# Exercise prompt
Retype the passage of the forum post about the failing Stardog query between "Essentially I have" and "does the following.", inclusive.

Hi,
I have been tracking down a very strange issue today that results in a query stopping to work, and having to optimize the database for the query to work again. Tested on 4.2.1 and 4.2.2.
Essentially I have two components. One that uploads data, and another that queries stardog to create json files to index in elasticsearch. I've created a whole system that can deal with data being loaded in an arbitrary order. An incoming file is initially split into several pieces, then uploaded one at a time to stardog. Every time a piece is uploaded, a message gets sent to the service that indexes to elasticsearch to query stardog again. Eventually the last piece is uploaded to stardog, a message is sent to the indexing service. The query in the indexing service now returns the correct answer and updates elasticsearch.
I've created a test system that does the following.
- Two threads. UPLOAD_THREAD and QUERY_THREAD.
- UPLOAD_THREAD will
- Clear stardog
- Upload the ontology
- notify QUERY_THREAD
- start uploading data
- wait for notification from QUERY_THREAD
- QUERY_THREAD will
- Wait for notification from UPLOAD_THREAD
- Query stardog
- If the query returns the correct result, it will notify UPLOAD_THREAD
- if not it will keep querying
The data is a linked list:
A -parent-> B -parent-> C ..... -parent->E
and E has a property arkiv:arkivskaper with a resource.
The ontology has two main axioms.
1. A parentTransitive property that is super of parent
2. An arkiv:arkivskaper property that is the chain of "parentTransitive o arkivskaper".
The query asks for "A arkiv:arkivskaper ?anything" which should result in the traversal down to E and then over the declared arkiv:arkivskaper property to the resource.
Eventually though the query stops returning the correct answer. Stardog will also not return the correct answer. The data is in stardog, I've checked. And here is the strange part, optimising or taking they db offline/online will make the query start to work again.
We are using stardog as our master database and we are counting on it to be a strict serialisation layer for our system. We are assuming that when a transaction commits, then a query started after that transaction will return based on that transactions modifications.
I will upload the code as soon as I can, but possibly not until tomorrow.
Cheers,
Håvard M. Ottestad

# Stored data
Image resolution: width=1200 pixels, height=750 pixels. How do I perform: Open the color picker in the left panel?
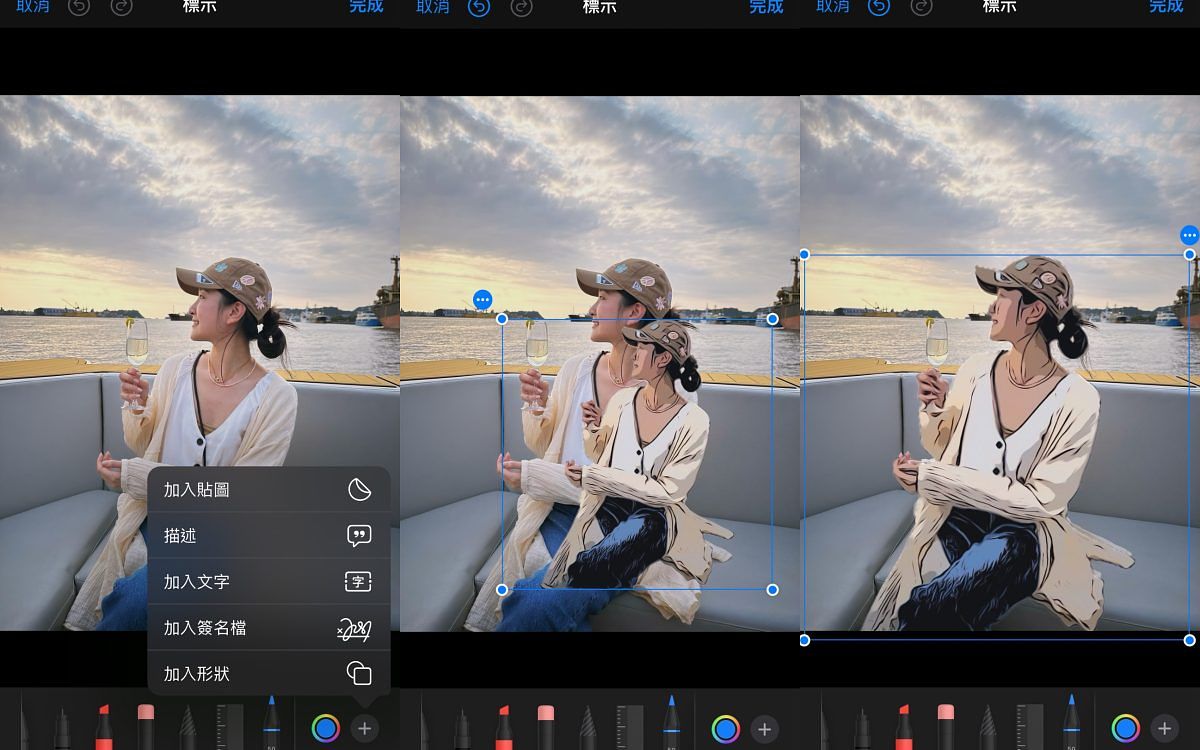tap(326, 729)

# Answer for the task
Essentially I have two components. One that uploads data, and another that queries stardog to create json files to index in elasticsearch. I've created a whole system that can deal with data being loaded in an arbitrary order. An incoming file is initially split into several pieces, then uploaded one at a time to stardog. Every time a piece is uploaded, a message gets sent to the service that indexes to elasticsearch to query stardog again. Eventually the last piece is uploaded to stardog, a message is sent to the indexing service. The query in the indexing service now returns the correct answer and updates elasticsearch.
I've created a test system that does the following.